A recent purification method employs the principle that RNA precipitates preferentially in the presence of guanidinium salts under defined buffer conditions. See U.S. Pat. No. 5,972,613 (Somack et al.). In this method, RNA is precipitated in the presence of guanidinium salts at low temperatures, while the DNA remains in solution. Yet another method employs this principle, with the added presence of lithium salts. See U.S. Pat. No. 5,990,302 (Kuroita et al.). In this method, the biological material is lysed in an acidic solution containing a lithium salt and a chaotropic agent such as guanidinium isothiocyanate (GITC), after which the RNA is brought into contact with a nucleic acid-binding carrier such as silica. The RNA is subsequently purified by eluting from the silica in a low ionic-strength buffer. However, this method is disadvantageous in its use of hazardous substances such as the chaotropic salt, guanidine thiocyanate.

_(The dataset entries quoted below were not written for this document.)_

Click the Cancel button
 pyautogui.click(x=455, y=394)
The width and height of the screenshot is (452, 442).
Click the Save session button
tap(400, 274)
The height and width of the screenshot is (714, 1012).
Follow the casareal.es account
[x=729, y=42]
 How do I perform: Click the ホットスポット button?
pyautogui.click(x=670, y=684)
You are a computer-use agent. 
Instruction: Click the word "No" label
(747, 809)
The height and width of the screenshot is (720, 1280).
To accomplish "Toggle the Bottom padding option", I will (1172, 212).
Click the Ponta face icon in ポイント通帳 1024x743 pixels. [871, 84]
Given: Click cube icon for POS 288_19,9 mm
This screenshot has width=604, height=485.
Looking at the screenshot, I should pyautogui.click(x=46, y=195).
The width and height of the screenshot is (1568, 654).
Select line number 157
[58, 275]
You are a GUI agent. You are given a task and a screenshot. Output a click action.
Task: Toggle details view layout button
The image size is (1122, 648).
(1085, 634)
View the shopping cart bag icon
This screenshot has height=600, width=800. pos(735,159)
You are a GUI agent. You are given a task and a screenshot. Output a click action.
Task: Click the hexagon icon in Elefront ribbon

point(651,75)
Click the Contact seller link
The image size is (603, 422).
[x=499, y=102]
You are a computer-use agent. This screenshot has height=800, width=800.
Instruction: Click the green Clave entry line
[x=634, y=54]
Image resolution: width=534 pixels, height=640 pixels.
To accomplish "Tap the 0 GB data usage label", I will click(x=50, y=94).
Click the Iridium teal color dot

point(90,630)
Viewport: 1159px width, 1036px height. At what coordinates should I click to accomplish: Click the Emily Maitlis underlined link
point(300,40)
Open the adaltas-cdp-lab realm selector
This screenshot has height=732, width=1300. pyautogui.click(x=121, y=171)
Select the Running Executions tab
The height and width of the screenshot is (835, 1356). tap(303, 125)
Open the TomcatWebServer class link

Combinations of chaotropic substances such as guanidine thiocyanate, guanidine hydrochloride, sodium iodide, and lithium chloride/urea mixtures at ionic strengths greater than 4 M in conjunction with silica-based carriers have been taught by Hillebrand et al. See WO 95/34569. However, this invention is limited to a one-step method involving a slurry of silica beads to which the aforementioned chaotropic substances are added.
Thus, to advance the field of RNA purification there is a need for solid phase RNA purification strategies. There is also a need for reagents and methods that are adaptable to solid phase purification strategies which are not only simple and rapid, but general in scope to maximize adaptability for automation. There is a need for reagents that are stable at room temperature (i.e., 20-25° C.), less hazardous (i.e., less corrosive or toxic), nonparticulate to eliminate the need for mixing, and protective of RNA quality. There is also a need for methods with few steps that can be performed using a variety of biological starting materials, whether hydrated or dried, especially as applied to routine testing as found in clinical and research laboratories. In addition the RNA purification reagents must not inhibit subsequent RNA analysis procedures by carrying over particulates or interfering with the buffering capacity or ionic conditions of downstream analyses such as: reverse transcriptase reactions, amplification reactions, nuclease protection assays, northern blotting, and microarray and other labeling reactions.